BWW Review: THE TRUMP CARD

Monday, November 7, 2016
BroadwayWorld.com

 

Credit goes to Mike Daisey, monologist and satirist extraordinaire, for a pre-Election no holds barred searing (with a red hot branding iron) diatribe to the choir about the 2016 celebrity candidate for the Presidency. THE TRUMP CARD is Daisey's ace-in-the-hole expose of the game and the gamble that the guy in the Tower is playing on the American voter. It's a series of ripped-from-the-headlines-and-backstories revelations about the ascendance of Donald Trump and the x factors (principally, his father Fred and later the infamous Roy Cohn) that defined his worldview and behavior.

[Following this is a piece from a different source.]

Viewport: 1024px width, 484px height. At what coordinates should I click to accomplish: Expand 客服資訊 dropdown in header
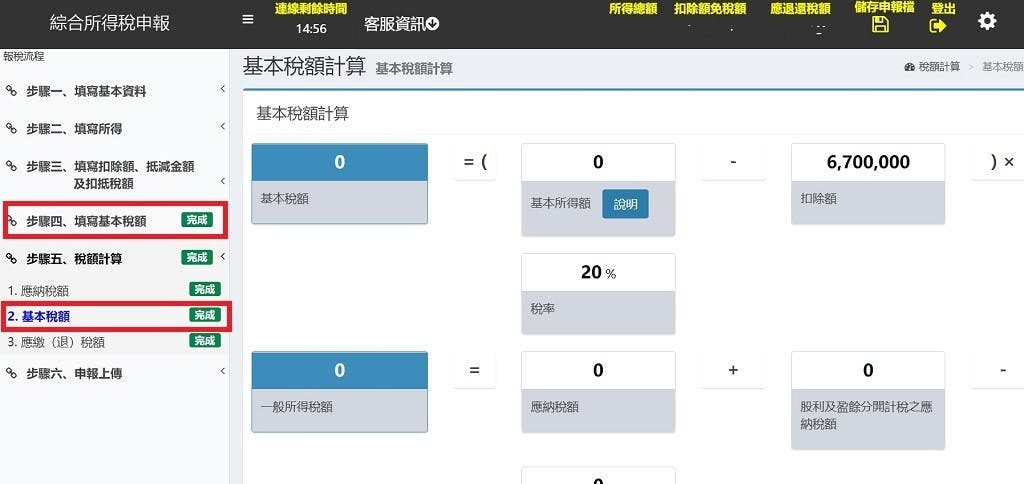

Credit to Ron May for effectively channeling Daisey's snark and sarcasm. He does a grand job at replicating Daisey's unsettling charm and ferocity with a demeanor and timing that is impeccable. In Stray Cat Theatre's adaptation, directed by Katie McFadzen, May deals (sometimes with tiny hands) each of Daisey's cards with an intensity that is raw and visceral. You can feel the volcano of derision rumbling under his composed surface.

There's really nothing in Daisey's unflattering hagiology of Saint Donald that is new ~ unless you've been oblivious to the reports on social media, cable news, and the press. Yet, in the confines of the theatre, it feels revelatory. Actually, it serves as a psychological reinforcement for the anxious and uncertain crowd, awaiting November 8th's electoral verdict.

THE TRUMP CARD is in the end a conscientiously designed catharsis for liberals. Why else would folks in the know show up? Daisey acknowledges as much in his opening salvo, observing that all present are there for the red meat.

However, Daisey's monologue does not relieve the audience, neither the right nor the left wings of the political spectrum, of responsibility for the phenomenon that is Trump. On Daisey's behalf, May delivers the acidic reproach about the convergence over time of cynicism, coded racism, and benign neglect and their consequences with just enough of an accusatory long finger to make the crowd self-consciously squirm.